A pre-print of the article is available [here].

Part 1: Exploring the data

For this exercise, you'll work with the dataset facebook.csv stored here: https://www.warin.ca/datalake/courses_data/qmibr/session10/facebook.csv.

The dataset facebook.csv contains one row for each unique ad post. The following variables were recorded:

Variables Description
Page.total.likes Number of people who indicated that they liked the company’s page
Category Category
Type of ad Action (special offers and contests); Product (direct advertisement, explicit brand content); Inspiration (non-explicit brand related content)
Type Type of content (Link, Photo, Status, Video)
Post.Month Month the post was published (1=January, 2=February, . . . , 12=December)
Post.Hour Hour the post was published (0, 1, 2, 3, 4, . . . , 23)
Post.Weekday Weekday the post was published (1=Sunday, 2=Monday, . . . , 7=Saturday)
Paid If the company paid Facebook for this advertisement (0=no, 1=yes)
Comment 0 if there were no comments on the post and 1 if there was at least one comment

Read the file into a data frame called facebook and show the first 6 rows. The main goal of this exercise is to learn which predictor variables are important for modeling the probability of at least one comment made on a post with an ad.

facebook = readr::read_csv("https://www.warin.ca/datalake/courses_data/qmibr/session10/facebook.csv")
head(facebook)

Question Set 1

  1. How many total posts are in the data set?
nrow(facebook)
  1. How many ad posts of each Category (Action, Product, Inspiration) are in the data set?
table(facebook$Category)
  1. Examine side-by-side boxplots of the number of people who liked the company’s page by whether a comment was posted. Describe the difference in the distribution of the number of likes.
boxplot(Page.total.likes ~ comment, data = facebook, col="red", xlab="Comment", ylab="Tal Likes")
  1. Run the command prop.table(table(facebook$comment, facebook$Category), margin=2) to see the proportion of comments given by ad type. What can you say about the proportion of comments by ad type?
prop.table(table(facebook$comment, facebook$Category), margin=2)

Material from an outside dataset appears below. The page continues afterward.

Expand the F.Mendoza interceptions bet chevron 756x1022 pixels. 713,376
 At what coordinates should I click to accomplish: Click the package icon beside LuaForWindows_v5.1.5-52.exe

Part 2: Paying for attention

Does paying for the ad correspond to an increase in the probability of receiving at least one comment? We explore this question by examining the relationship between Paid and comment.

Question Set 2

  1. What is the distribution of the binary comment variable? What fraction of posts received at least one comment? Use the prop.table() function to answer this latter question.
table(facebook$comment)
prop.table(table(facebook$comment))
  1. What fraction of posts were paid? Again, use the table command.
table(facebook$Paid)
prop.table(table(facebook$Paid))
  1. As in Part 1, run the command prop.table(table(facebook$comment,facebook$Paid),margin=2) to see the fraction of comments posted to ads according to whether they were paid. What fraction of paid ads received comments? What fraction of unpaid ads received comments?
table(facebook$comment,facebook$Paid)
prop.table(table(facebook$comment,facebook$Paid),margin=2)
prop.table(table(facebook$comment, facebook$Paid), margin = 2)
  1. How might you perform a hypothesis test to check whether the fractions are significantly different?
prop.test(table(facebook$Paid, facebook$comment), correct = F)
prop.test(c(274,120),c(360,140), correct=F)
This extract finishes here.